▸ Exercise aim
Pull out of the data below the stretch of lines bounded by the one containing "الحلقة 10 (1233, 962)" and the one containing "الحلقة 74 (1393, 852)", both bounds included, unchanged.

(Stored records)
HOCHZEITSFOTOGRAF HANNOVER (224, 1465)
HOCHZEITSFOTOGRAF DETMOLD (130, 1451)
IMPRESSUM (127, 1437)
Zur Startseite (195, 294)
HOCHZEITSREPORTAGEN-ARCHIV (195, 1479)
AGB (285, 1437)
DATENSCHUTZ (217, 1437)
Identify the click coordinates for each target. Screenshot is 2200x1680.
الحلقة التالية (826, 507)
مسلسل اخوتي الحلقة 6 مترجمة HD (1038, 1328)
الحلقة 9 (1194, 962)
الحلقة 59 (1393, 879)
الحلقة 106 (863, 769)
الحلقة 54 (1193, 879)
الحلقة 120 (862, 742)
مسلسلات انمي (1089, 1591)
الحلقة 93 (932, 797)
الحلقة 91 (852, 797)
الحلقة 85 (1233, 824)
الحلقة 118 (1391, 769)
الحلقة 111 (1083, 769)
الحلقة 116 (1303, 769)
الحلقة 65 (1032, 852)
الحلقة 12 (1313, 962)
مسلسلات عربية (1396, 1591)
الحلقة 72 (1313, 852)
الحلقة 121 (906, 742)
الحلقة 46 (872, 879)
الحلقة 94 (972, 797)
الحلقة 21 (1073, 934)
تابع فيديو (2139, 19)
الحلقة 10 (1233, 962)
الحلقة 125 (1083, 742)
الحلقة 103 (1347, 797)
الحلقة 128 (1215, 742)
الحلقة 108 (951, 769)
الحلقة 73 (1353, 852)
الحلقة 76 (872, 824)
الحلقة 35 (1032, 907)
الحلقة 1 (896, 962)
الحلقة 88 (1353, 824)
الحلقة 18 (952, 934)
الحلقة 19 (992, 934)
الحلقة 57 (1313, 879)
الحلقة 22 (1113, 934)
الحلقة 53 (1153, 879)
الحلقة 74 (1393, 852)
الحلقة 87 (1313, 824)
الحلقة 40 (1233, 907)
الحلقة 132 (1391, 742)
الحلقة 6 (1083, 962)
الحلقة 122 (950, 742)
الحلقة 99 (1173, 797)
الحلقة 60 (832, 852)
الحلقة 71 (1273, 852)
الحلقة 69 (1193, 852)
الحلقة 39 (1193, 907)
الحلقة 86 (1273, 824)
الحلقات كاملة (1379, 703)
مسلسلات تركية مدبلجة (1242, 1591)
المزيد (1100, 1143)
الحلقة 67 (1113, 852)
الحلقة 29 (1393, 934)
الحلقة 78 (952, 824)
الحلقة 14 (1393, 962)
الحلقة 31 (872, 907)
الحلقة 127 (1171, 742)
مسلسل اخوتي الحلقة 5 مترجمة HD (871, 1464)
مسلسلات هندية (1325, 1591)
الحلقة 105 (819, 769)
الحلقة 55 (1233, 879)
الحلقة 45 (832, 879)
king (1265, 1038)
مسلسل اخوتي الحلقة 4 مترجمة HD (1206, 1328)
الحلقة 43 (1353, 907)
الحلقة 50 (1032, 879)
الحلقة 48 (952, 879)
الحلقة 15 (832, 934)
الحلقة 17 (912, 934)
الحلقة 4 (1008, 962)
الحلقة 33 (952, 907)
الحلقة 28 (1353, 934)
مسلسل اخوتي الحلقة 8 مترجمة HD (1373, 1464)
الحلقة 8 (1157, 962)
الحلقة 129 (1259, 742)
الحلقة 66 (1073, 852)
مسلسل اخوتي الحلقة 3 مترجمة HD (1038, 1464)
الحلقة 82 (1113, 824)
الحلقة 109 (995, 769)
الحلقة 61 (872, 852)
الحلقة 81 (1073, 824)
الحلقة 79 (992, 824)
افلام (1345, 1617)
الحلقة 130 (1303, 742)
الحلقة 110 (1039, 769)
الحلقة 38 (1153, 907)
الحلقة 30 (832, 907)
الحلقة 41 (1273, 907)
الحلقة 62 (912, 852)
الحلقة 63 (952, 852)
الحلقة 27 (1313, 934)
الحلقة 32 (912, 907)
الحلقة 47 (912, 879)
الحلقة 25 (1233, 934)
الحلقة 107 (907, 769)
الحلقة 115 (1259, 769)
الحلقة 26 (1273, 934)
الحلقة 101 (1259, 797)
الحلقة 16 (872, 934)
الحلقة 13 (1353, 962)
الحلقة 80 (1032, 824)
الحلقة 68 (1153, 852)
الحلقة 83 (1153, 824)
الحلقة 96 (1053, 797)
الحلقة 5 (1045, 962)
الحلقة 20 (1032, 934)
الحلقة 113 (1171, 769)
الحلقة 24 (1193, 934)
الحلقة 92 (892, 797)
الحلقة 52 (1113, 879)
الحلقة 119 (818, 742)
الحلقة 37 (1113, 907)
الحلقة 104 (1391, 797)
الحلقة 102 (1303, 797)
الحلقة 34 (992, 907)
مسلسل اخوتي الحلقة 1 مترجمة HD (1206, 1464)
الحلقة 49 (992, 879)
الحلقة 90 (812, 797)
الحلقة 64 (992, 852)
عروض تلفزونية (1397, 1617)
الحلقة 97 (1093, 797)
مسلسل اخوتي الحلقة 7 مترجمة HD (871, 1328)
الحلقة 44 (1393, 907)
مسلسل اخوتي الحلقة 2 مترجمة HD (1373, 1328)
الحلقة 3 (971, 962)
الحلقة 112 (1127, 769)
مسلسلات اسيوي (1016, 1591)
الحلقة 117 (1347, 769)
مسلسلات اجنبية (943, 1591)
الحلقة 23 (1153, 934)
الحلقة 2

▸ Answer to this problem
الحلقة 10 (1233, 962)
الحلقة 125 (1083, 742)
الحلقة 103 (1347, 797)
الحلقة 128 (1215, 742)
الحلقة 108 (951, 769)
الحلقة 73 (1353, 852)
الحلقة 76 (872, 824)
الحلقة 35 (1032, 907)
الحلقة 1 (896, 962)
الحلقة 88 (1353, 824)
الحلقة 18 (952, 934)
الحلقة 19 (992, 934)
الحلقة 57 (1313, 879)
الحلقة 22 (1113, 934)
الحلقة 53 (1153, 879)
الحلقة 74 (1393, 852)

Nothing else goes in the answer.